Brian E Carpenter wrote:
>> ...
>> an end-to-end immutable field which may provide a hint to the routers
>> that the sequence of packets with this marking are related
>
> I have to disagree very strongly with this. The proposal on the table
> is much stronger, is directly based on the IETF's two QOS mechanisms,
> is specific, and doesn't "taint" anything at all. Your text
> is vague, and
> it prejudges the "immutability" which is more a consequence
> of the intserv
> and proposed diffserv usages than a precondition.
>
I am sorry, I did not intend to be vague. The proposed wording is intended
to be a precise definition for the field, and explicitly leaves out the
letters Q, o, & S.
> > How the routers treat that hint is a local administration issue, and
> > outside the scope of any specific QoS model.
>
> Not at all. Our two QOS mechanisms are specific. There will be local
> configuration issues for both diffserv and intserv, but the mechanisms
> are universal and specific.
>
My original statement here was poorly worded. Yes QoS handling is very
specific. My point was that the field is not strictly tied to QoS, and
therefore the interpretation of the field is a local administration issue.
> > The routers in the same
> > administrative domain of the originating host may treat those as
> > intserv bits, while an intermediate ISP may ignore them, and at the
> > same time the destination administrative domain may have enough
> > information to treat them as modifiers to a diffserv infrastructure.
>
> No. There is no meaningful way that the same flow label can serve both
> intserv and diffserv. The mechanisms involved are just plain
> different.
>
Yes the mechanisms are different, but that does not mean they are exclusive.
It is not hard to imagine a site with rules for intserv use of the bits
which slightly reduce the randomness of the flow label in a way that the
traffic class field could be reconstructed by the destination site after
the ISPs randomize it.
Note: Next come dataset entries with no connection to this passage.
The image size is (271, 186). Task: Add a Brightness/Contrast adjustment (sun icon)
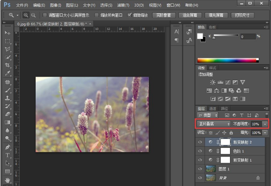point(212,82)
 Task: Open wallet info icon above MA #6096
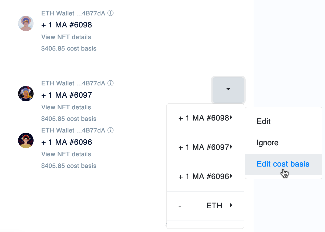point(111,130)
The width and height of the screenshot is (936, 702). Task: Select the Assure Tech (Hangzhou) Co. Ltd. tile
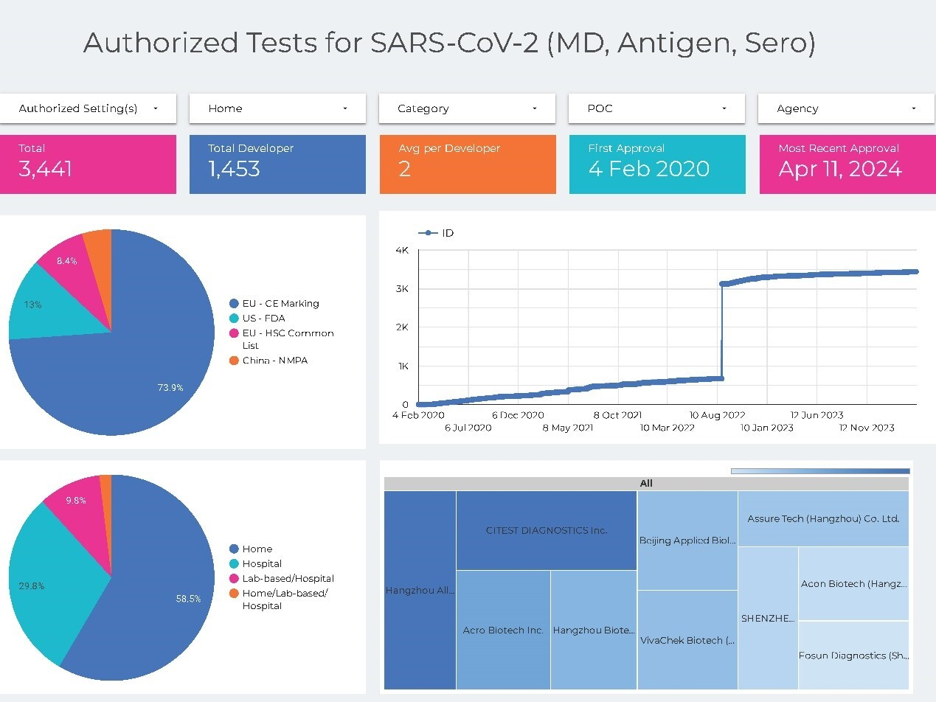coord(822,518)
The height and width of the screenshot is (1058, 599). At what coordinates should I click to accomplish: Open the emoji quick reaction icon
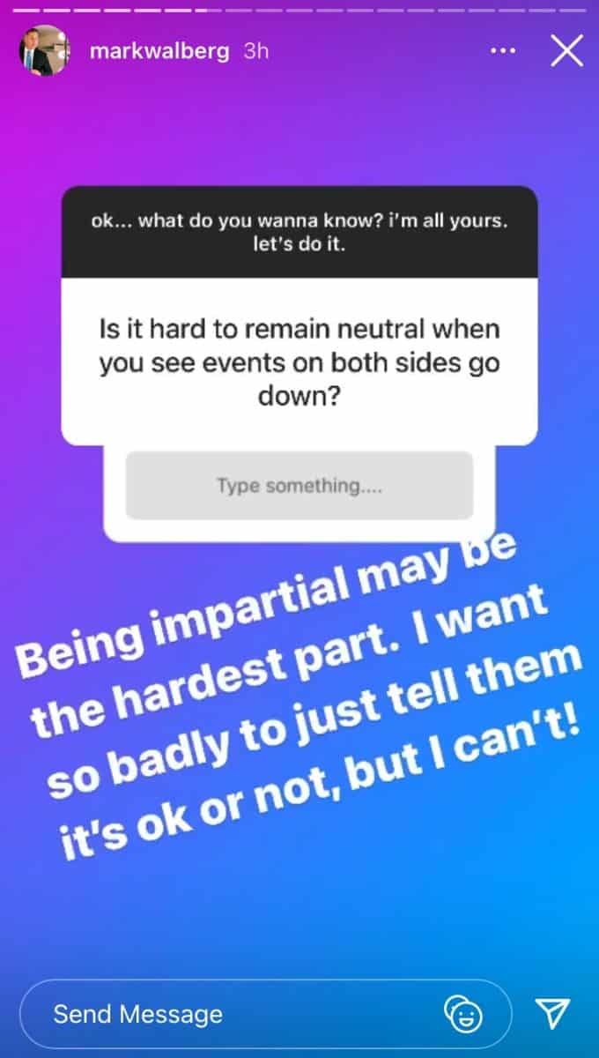pos(462,1013)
This would of course require the destination site to
know the rules the origin used, but nothing precludes that. Once
reconstructed the destination site could make decisions based on the TC,
while the origin used intserv based on the flow label.
> > The point is they are simply a hint from the originator that packets
> > between the src/dst pair are related as far as it is concerned. The
>
> Thet are actually more than a hint. In the proposal on the table,
> there are three very specific statements that the flow label may make:
>
> a) this {source address, flow label} identifies a specific microflow
> b) this {flow label} identifies traffic requiring a specific
> per-hop bahavior
> c) this {flow label = 0} identifies no QOS requirement
>
I didn't read the original message that way. In any case what I was
trying to argue is a), strictly worded as it is here without any mention
of QoS handling, or implication that 'microflow' means intserv. All the
originator is doing is telling anyone that cares to listen that the
set of packets with this marking are related.
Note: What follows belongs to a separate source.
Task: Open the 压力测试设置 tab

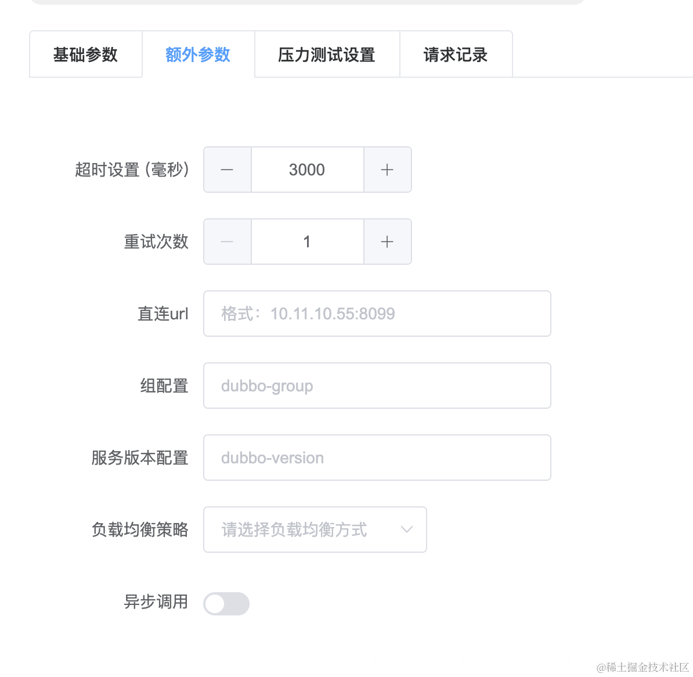Action: click(326, 54)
> > only one that may care is the destination host,
>
> No, the destination host is the least likely system to care
> (although it might
> do some inbound queue handling based on the flow label, this
> is certainly
> not a baseline requirement).
>
It might also want to use that field to demux flows over port 443
to enable an application to work through a firewall. The point is
it is an end-to-end immutable field that the source uses to identify
a specific set of packets as a flow.
> > so trying to invert
> > the non-transitive relationship between the flow label and
> QoS models
> > is simply wrong.
>
> This statement defeats me. In the intserv case the flow label
> is an arbitrary
> number and in the proposed diffserv case it is in a 1:1 relationship
> with the QOS service class - that is why we chose the PHB ID option.
> It's as transitive as they come.
>
>From the viewpoint that the field is limited to use for QoS those are
hard relationships. My point was that QoS is not the only possible use
for the field. Overlaying a QoS interpretation is fine, but insisting
that all other interpretations are invalid is wrong.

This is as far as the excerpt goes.